═══ RECORDED DATA ═══
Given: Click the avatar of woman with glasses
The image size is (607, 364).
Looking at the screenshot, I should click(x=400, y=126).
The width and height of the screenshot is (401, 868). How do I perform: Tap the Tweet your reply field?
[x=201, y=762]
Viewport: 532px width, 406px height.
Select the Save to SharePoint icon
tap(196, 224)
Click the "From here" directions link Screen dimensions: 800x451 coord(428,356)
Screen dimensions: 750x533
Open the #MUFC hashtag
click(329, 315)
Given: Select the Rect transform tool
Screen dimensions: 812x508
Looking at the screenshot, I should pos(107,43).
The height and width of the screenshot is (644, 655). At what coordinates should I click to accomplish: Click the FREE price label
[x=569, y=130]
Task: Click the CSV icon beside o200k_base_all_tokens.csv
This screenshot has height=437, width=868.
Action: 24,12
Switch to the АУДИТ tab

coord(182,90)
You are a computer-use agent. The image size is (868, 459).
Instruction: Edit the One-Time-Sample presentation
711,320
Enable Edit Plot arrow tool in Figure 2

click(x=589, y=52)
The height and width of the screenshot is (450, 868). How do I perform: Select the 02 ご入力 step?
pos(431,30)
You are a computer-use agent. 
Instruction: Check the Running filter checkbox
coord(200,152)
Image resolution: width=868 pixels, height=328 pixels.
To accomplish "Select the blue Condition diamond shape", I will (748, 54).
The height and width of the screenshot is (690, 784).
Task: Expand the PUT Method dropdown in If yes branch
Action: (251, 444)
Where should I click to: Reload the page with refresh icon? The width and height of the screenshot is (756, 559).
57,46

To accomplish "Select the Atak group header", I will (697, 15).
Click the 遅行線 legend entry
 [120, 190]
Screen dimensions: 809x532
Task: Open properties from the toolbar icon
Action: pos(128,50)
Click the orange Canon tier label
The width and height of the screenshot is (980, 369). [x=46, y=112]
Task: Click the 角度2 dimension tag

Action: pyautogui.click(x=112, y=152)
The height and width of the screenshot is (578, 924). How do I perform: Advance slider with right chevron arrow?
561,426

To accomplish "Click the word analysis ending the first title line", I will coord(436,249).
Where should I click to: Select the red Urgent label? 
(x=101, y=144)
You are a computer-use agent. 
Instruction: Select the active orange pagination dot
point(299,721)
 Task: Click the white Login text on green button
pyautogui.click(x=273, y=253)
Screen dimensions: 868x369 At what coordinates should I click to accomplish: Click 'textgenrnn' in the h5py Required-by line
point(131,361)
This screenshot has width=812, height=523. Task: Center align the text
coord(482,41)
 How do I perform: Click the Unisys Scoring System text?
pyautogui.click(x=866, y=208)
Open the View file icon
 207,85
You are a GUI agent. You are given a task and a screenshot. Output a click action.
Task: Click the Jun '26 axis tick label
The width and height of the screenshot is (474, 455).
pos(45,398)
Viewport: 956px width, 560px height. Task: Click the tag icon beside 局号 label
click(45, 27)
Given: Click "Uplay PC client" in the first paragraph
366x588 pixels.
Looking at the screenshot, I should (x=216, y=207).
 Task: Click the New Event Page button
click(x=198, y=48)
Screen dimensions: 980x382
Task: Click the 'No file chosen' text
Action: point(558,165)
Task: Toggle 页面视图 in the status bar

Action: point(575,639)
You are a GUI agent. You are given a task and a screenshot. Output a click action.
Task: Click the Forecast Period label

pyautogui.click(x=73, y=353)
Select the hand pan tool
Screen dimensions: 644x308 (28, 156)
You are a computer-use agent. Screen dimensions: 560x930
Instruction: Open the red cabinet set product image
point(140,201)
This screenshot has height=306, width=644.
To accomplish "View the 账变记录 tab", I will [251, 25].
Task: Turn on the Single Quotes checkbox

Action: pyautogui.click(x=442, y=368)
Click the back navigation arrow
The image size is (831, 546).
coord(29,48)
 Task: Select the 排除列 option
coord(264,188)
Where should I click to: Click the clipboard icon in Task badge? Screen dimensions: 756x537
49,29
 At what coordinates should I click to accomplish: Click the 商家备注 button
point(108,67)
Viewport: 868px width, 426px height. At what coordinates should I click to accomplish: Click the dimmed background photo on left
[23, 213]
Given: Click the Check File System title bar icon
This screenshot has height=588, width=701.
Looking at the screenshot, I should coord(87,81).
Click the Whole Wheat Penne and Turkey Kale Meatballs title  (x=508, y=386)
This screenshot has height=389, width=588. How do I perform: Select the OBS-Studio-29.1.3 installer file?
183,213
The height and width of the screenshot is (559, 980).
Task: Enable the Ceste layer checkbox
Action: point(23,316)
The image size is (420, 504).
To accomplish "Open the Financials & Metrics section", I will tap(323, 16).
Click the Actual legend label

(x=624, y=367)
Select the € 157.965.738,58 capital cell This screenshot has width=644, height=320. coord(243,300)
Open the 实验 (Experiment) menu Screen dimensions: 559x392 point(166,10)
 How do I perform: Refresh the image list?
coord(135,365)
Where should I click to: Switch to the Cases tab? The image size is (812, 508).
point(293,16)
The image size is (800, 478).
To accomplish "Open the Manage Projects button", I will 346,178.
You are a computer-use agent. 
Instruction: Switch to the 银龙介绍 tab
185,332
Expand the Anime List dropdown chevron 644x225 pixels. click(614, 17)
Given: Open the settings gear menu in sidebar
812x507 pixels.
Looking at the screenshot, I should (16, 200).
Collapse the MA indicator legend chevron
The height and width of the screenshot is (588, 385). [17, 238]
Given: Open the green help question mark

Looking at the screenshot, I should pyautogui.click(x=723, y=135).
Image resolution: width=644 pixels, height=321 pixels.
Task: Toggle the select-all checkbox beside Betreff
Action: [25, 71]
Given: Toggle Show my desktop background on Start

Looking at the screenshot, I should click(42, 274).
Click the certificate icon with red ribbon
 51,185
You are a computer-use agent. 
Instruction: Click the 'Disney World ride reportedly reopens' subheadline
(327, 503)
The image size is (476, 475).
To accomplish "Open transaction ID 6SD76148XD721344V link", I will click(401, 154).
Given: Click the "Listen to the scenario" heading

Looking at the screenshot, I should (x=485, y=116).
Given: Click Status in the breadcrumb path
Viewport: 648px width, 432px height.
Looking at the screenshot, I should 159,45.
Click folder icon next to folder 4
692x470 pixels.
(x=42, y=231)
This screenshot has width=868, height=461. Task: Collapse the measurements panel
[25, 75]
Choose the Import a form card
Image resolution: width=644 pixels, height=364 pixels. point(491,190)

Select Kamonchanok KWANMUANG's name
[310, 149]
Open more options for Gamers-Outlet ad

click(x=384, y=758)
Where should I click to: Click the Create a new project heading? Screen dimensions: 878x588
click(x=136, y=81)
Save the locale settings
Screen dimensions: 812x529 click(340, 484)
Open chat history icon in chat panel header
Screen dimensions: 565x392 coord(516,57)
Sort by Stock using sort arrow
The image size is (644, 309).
═══
WHAT IS EXPECTED: Find the line with "Where should I click to: Reload" in the entries above. Retype it and each line after it, exactly, through the line with "the first paragraph", and stop there.

EXERCISE OUTPUT:
Where should I click to: Reload the page with refresh icon? The width and height of the screenshot is (756, 559).
57,46

To accomplish "Select the Atak group header", I will (697, 15).
Click the 遅行線 legend entry
 [120, 190]
Screen dimensions: 809x532
Task: Open properties from the toolbar icon
Action: pos(128,50)
Click the orange Canon tier label
The width and height of the screenshot is (980, 369). [x=46, y=112]
Task: Click the 角度2 dimension tag

Action: pyautogui.click(x=112, y=152)
The height and width of the screenshot is (578, 924). How do I perform: Advance slider with right chevron arrow?
561,426

To accomplish "Click the word analysis ending the first title line", I will coord(436,249).
Where should I click to: Select the red Urgent label? 
(x=101, y=144)
You are a computer-use agent. 
Instruction: Select the active orange pagination dot
point(299,721)
 Task: Click the white Login text on green button
pyautogui.click(x=273, y=253)
Screen dimensions: 868x369 At what coordinates should I click to accomplish: Click 'textgenrnn' in the h5py Required-by line
point(131,361)
This screenshot has width=812, height=523. Task: Center align the text
coord(482,41)
 How do I perform: Click the Unisys Scoring System text?
pyautogui.click(x=866, y=208)
Open the View file icon
 207,85
You are a GUI agent. You are given a task and a screenshot. Output a click action.
Task: Click the Jun '26 axis tick label
The width and height of the screenshot is (474, 455).
pos(45,398)
Viewport: 956px width, 560px height. Task: Click the tag icon beside 局号 label
click(45, 27)
Given: Click "Uplay PC client" in the first paragraph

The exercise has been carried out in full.